Peter Wales

Personal information
- Full name: Peter John Wales
- Born: 30 October 1928 Hove, Sussex, England
- Died: 3 October 2018 (aged 89) Bognor Regis, Sussex, England
- Batting: Right-handed
- Bowling: Right-arm medium

Domestic team information
- 1948–1951: Sussex

Career statistics
| Competition | First-class |
| Matches | 1 |
| Runs scored | 38 |
| Batting average | 38.00 |
| 100s/50s | 0/0 |
| Top score | 29 |
| Balls bowled | 78 |
| Wickets | 5 |
| Bowling average | 2.60 |
| 5 wickets in innings | 0 |
| 10 wickets in match | 0 |
| Best bowling | 3/12 |
| Catches/stumpings | 1/– |
- Source: Cricinfo, 11 April 2020

= Peter Wales =

English cricketer (1928–2018)

Peter John Wales (30 October 1928 – 3 October 2018) was a former English cricketer. Wales was a right-handed batsman who bowled right-arm medium pace. He was born in Hove, Sussex and was educated at the Hove Grammar School.
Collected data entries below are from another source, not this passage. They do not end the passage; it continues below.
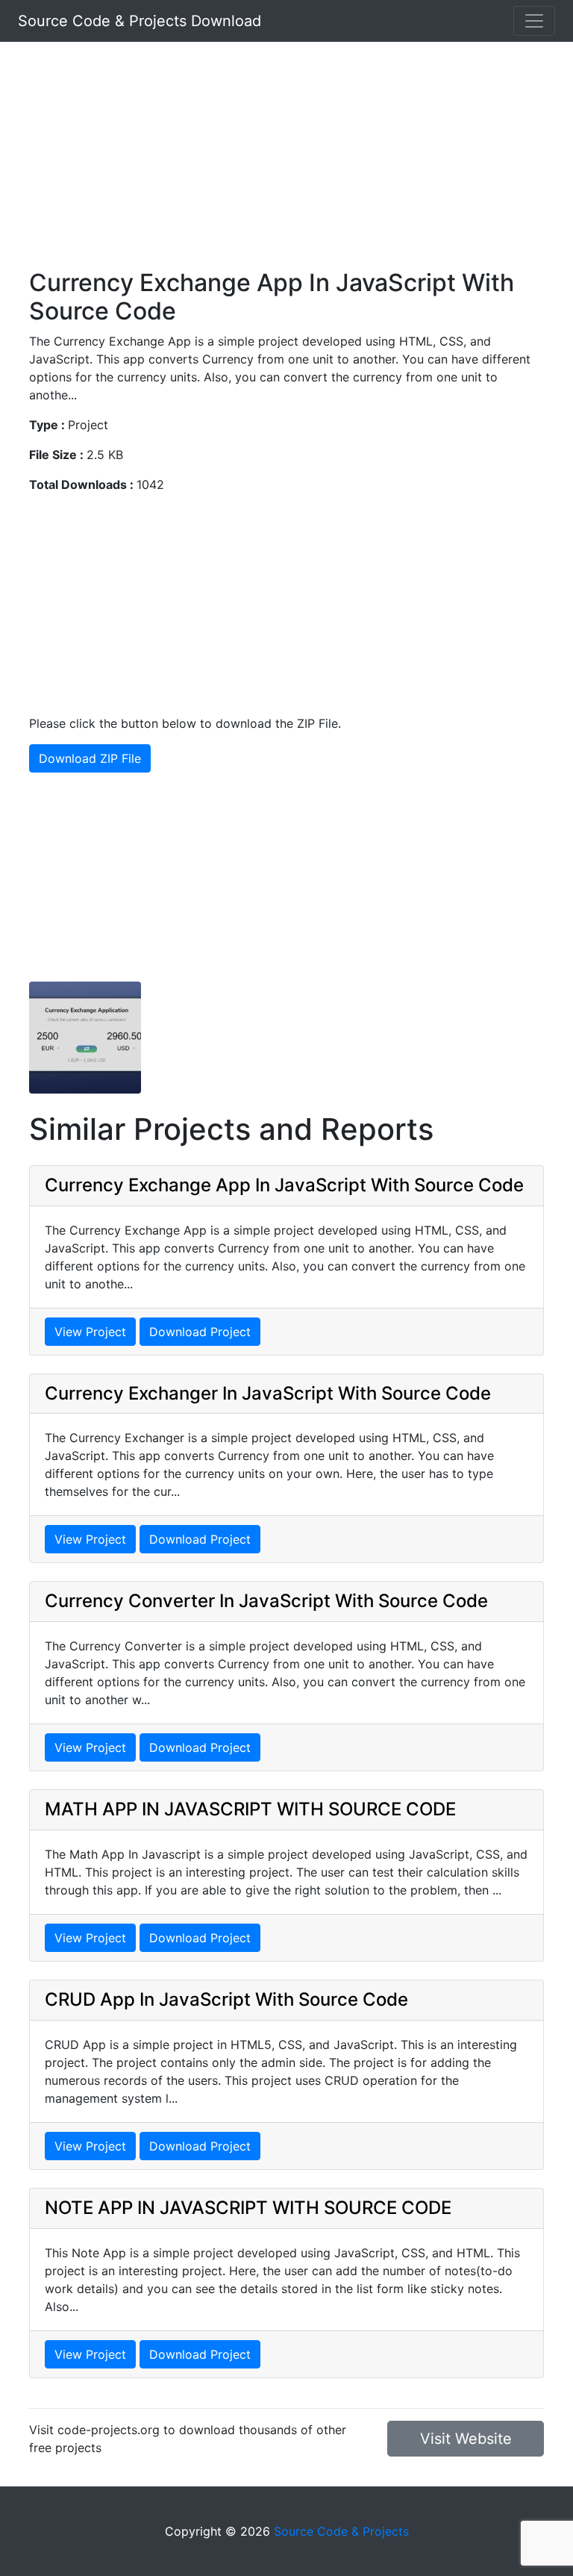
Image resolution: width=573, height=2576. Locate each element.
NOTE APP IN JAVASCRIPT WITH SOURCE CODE (248, 2207)
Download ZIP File (90, 758)
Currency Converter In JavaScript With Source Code (266, 1601)
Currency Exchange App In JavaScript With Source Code (284, 1185)
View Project (90, 1331)
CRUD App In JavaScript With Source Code (226, 1999)
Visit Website (466, 2439)
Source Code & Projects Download (139, 21)
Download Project (200, 1331)
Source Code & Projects (341, 2531)
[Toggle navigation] (534, 21)
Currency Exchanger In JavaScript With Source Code (268, 1393)
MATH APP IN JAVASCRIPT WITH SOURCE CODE (250, 1809)
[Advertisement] (286, 164)
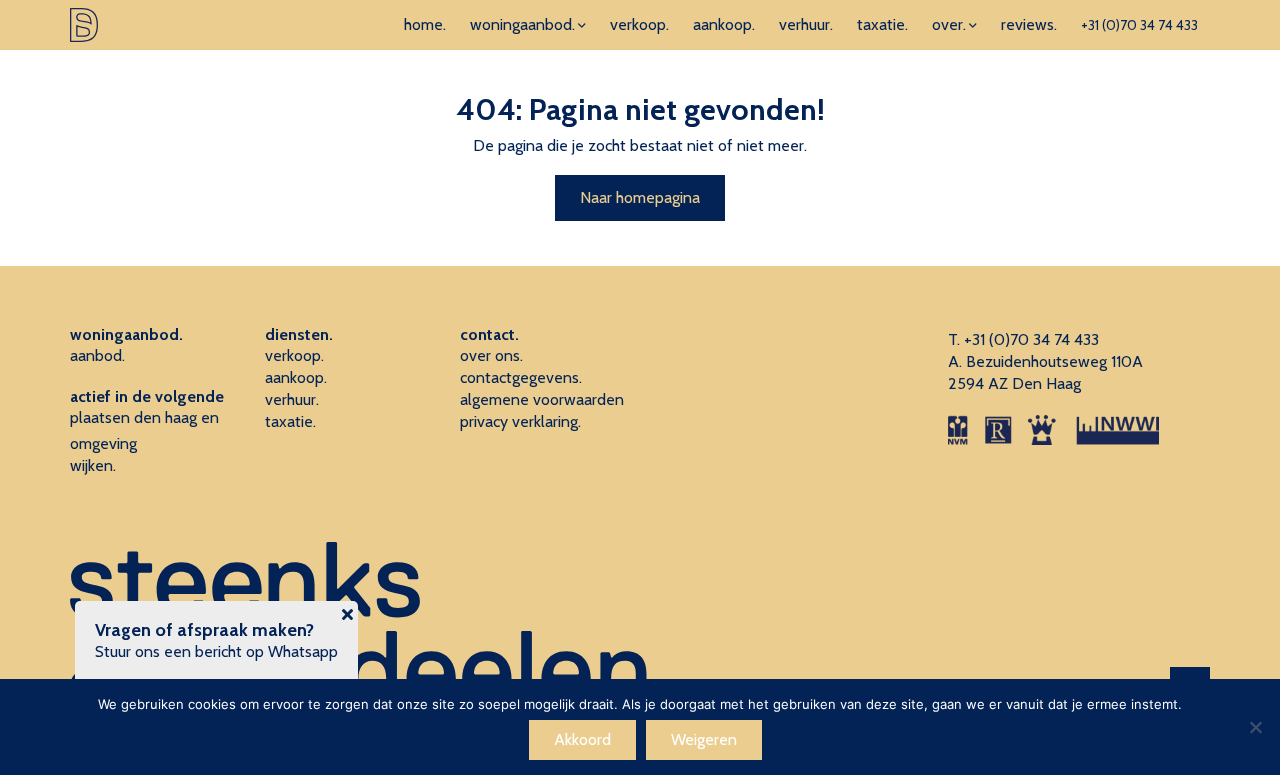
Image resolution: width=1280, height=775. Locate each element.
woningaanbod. (522, 24)
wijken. (93, 465)
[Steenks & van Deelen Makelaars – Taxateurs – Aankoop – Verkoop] (84, 25)
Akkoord (582, 739)
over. (949, 24)
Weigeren (704, 739)
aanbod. (97, 355)
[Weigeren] (1255, 727)
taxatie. (882, 24)
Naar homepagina (640, 197)
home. (425, 24)
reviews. (1029, 24)
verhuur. (806, 24)
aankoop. (724, 24)
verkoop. (639, 24)
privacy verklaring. (520, 421)
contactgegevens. (521, 377)
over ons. (491, 355)
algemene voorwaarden (542, 399)
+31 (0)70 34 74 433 (1139, 25)
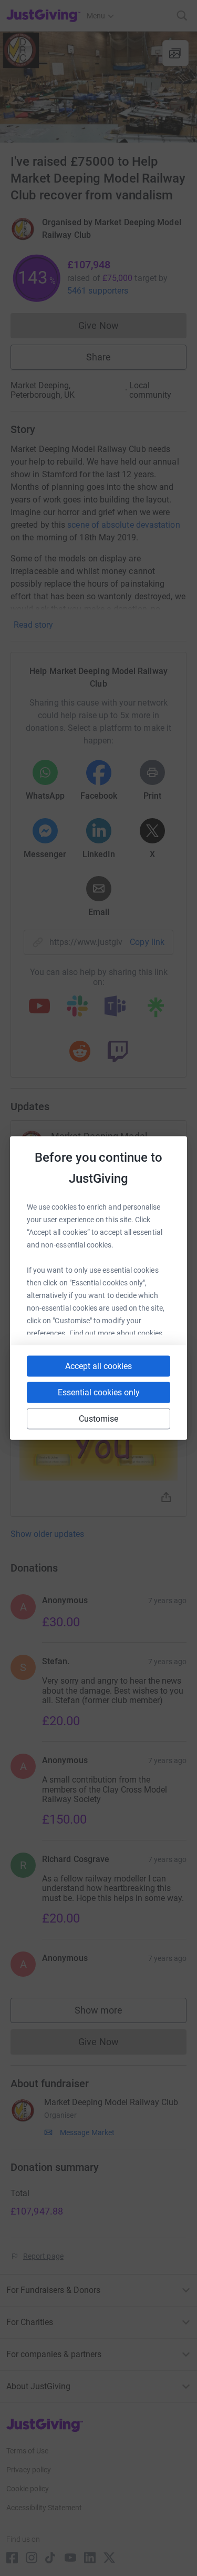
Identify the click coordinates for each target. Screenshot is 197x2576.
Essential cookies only (99, 1392)
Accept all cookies (98, 1366)
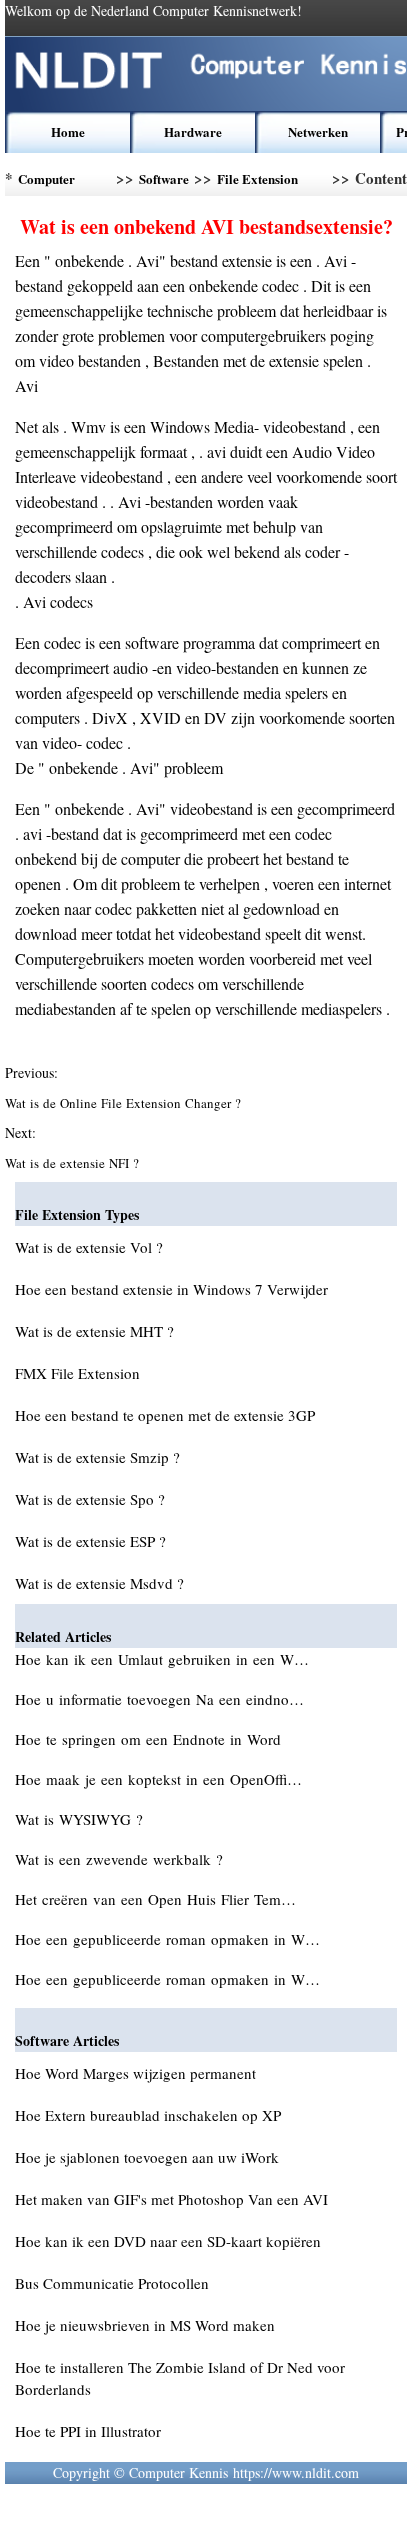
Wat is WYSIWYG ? (81, 1819)
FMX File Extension (77, 1373)
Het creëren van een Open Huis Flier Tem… (155, 1899)
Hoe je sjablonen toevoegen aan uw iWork (147, 2157)
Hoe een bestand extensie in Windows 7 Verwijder (171, 1289)
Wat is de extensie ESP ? (90, 1541)
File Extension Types (257, 182)
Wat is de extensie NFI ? (74, 1163)
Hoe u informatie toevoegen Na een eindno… (159, 1699)
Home (68, 131)
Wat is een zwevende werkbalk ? (121, 1859)
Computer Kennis (46, 182)
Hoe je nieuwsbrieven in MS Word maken (145, 2325)
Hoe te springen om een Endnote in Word (150, 1739)
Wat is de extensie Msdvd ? (99, 1583)
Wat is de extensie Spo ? (90, 1499)
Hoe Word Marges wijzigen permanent (135, 2073)
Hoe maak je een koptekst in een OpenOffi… (158, 1779)
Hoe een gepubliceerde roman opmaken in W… (167, 1939)
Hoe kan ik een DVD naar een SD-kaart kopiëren (168, 2241)
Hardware (193, 131)
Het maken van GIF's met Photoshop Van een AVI (171, 2199)
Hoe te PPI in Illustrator (88, 2431)
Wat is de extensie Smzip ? (97, 1457)
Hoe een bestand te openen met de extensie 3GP (165, 1415)
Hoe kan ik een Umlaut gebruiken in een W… (162, 1659)
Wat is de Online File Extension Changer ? (125, 1103)
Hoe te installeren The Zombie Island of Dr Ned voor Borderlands (180, 2378)
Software (164, 178)
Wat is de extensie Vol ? (89, 1247)
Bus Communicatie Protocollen (112, 2283)
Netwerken (318, 131)
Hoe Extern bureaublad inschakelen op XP (148, 2115)
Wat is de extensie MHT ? (94, 1331)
Wales made his debut for Sussex in the 1948 Minor Counties Championship against Surrey. Shaw played Minor counties cricket for Sussex from 1948 to 1949, which included 13 Minor Counties Championship matches.

Wales made a single first-class appearance for Sussex against Hampshire at Manor Sports Ground, Worthing in 1951. In Hampshire's first-innings, Wales took the wickets of Jimmy Gray, Leo Harrison and Derek Shackleton for the cost of 12 runs from nine overs. He opened the batting in Sussex's first-innings, scoring 29 runs before being bowled by Charles Knott. In Hampshire's second-innings, he took the wickets of Alan Rayment and Richard Carty for the cost of just one run from four overs. He ended Sussex's second-innings unbeaten on 9, with Sussex winning by 10 wickets. Despite a strong showing in the match, this was Wales' only major appearance for Sussex.

Wales died in Bognor Regis, Sussex on 3 October 2018 at the age of 89.